Summary:
* init_special_inode() doesn't set ->i_bdev anymore.
* bd_acquire(inode) finds/allocates block_device, grabs a reference to it
  and sets ->i_bdev if needed.  It also inserts inode into bdev->bd_inodes.
* ->i_bdev doesn't contribute to refcount
* when refcount on block_device hits zero we go through all inodes still on
  ->bd_inodes and reset their ->i_bdev (and remove them from the list).
* we do bd_acquire() upon open, mount, etc.
* we do bdput(inode->i_bdev) on blkdev_put(), blkdev_close(), etc.

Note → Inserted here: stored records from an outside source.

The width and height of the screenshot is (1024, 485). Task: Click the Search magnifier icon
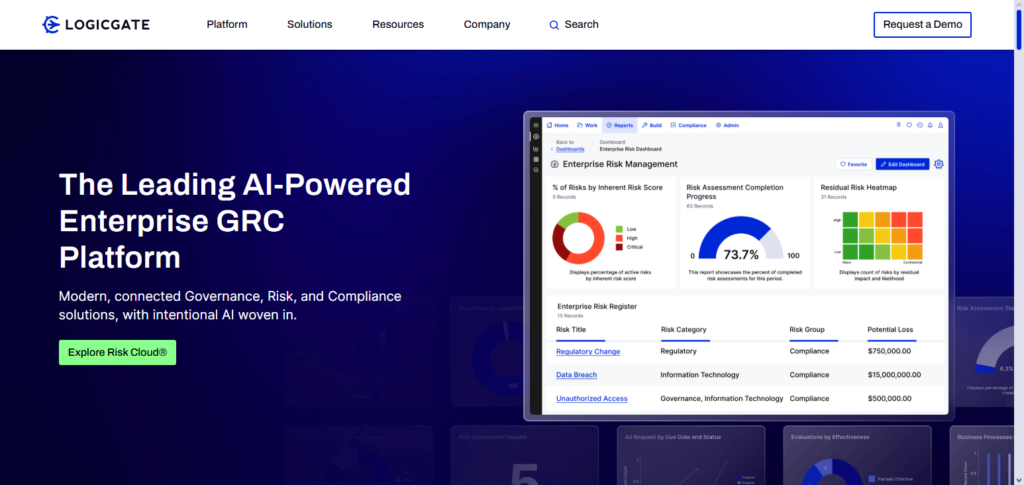click(554, 25)
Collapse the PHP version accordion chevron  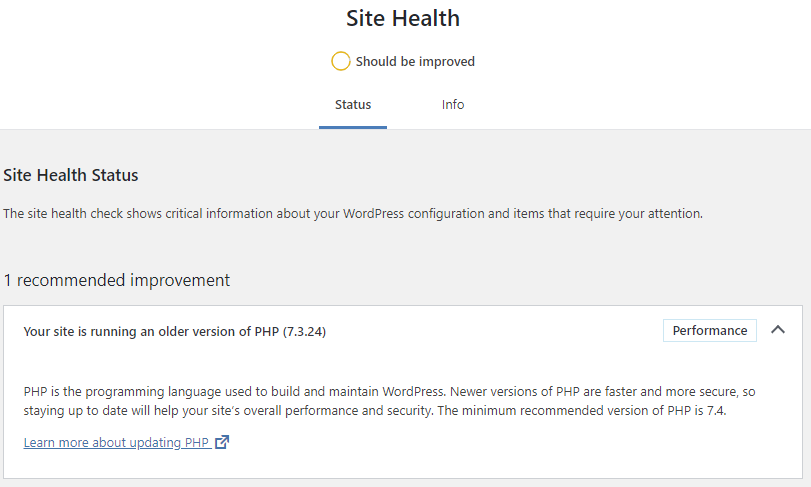pos(777,330)
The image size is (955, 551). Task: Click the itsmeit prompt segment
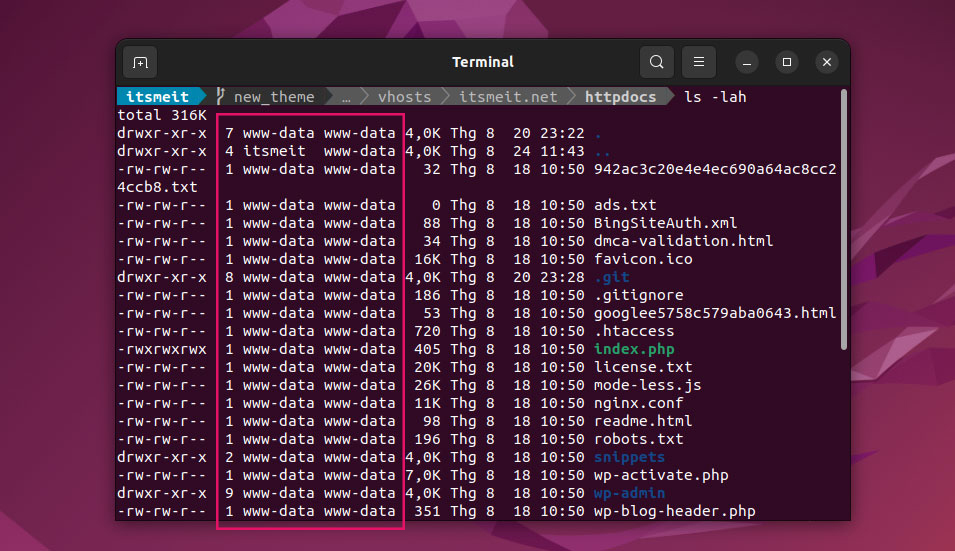pos(157,97)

* when struct inode is freed we remove it from ->i_bdev->bd_inodes (if
  ->i_bdev is non-NULL, that is)
* if blkdev_open() fails it does bdput() (normal sequence is bd_acquire(inode);
  blkdev_open(inode->i_bdev); - that way we don't have to mess with bdput()
  if open fails).
IOW, block_device is kept around only when we need it. Notice that if
filesystem wants to associate block_device with inode from the very
beginning it can just set ->i_bdev when inode is created and do bdput()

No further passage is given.